» **Exercise details**: Would you please return the data below verbatim, without its pictures?

» **Available data**:
============================================================

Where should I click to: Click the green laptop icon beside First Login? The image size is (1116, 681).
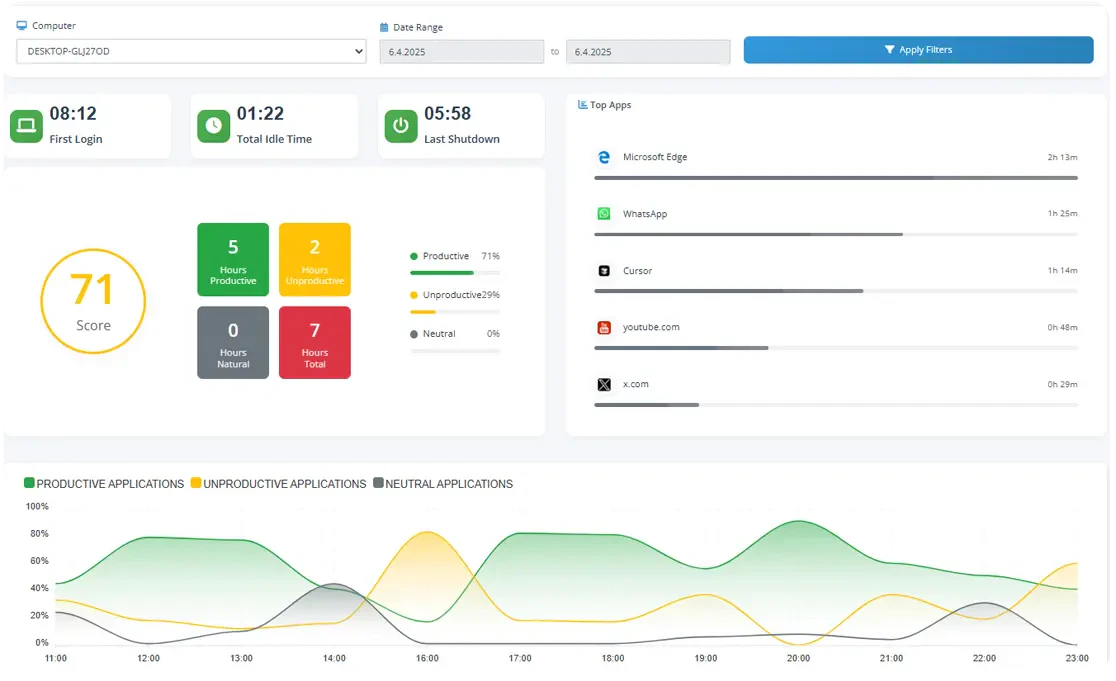point(26,127)
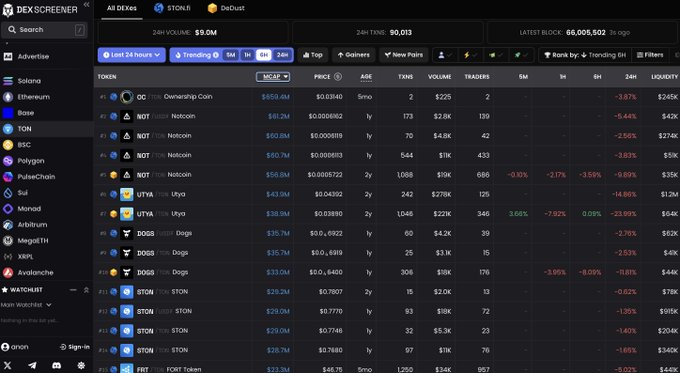Screen dimensions: 680x373
Task: Open the MCAP column dropdown
Action: point(273,77)
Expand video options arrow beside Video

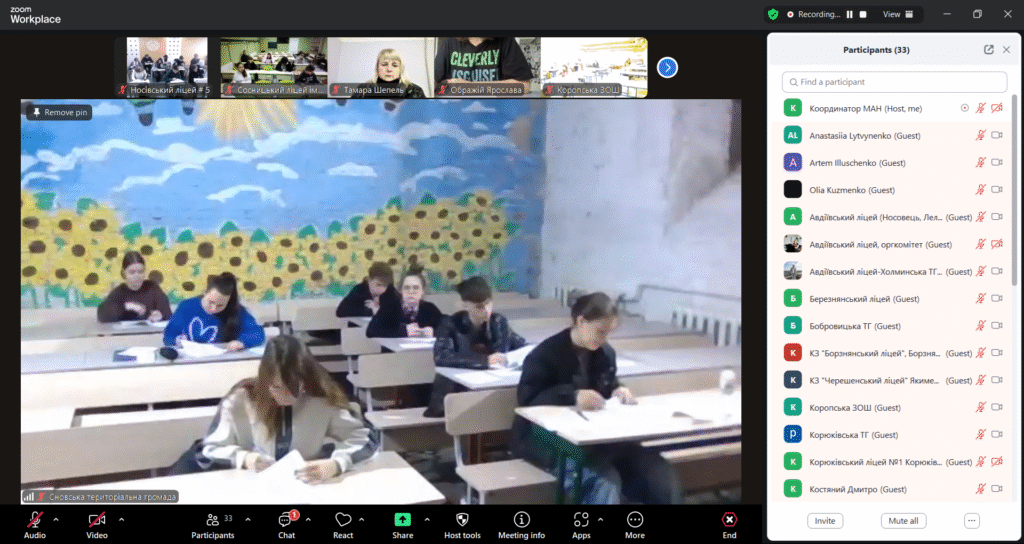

============================================================

» **Task response**:
Where should I click to: Click the green laptop icon beside First Login? The image size is (1116, 681).
point(26,127)
Screen dimensions: 680x373
Task: Open the MCAP column dropdown
Action: point(273,77)
Expand video options arrow beside Video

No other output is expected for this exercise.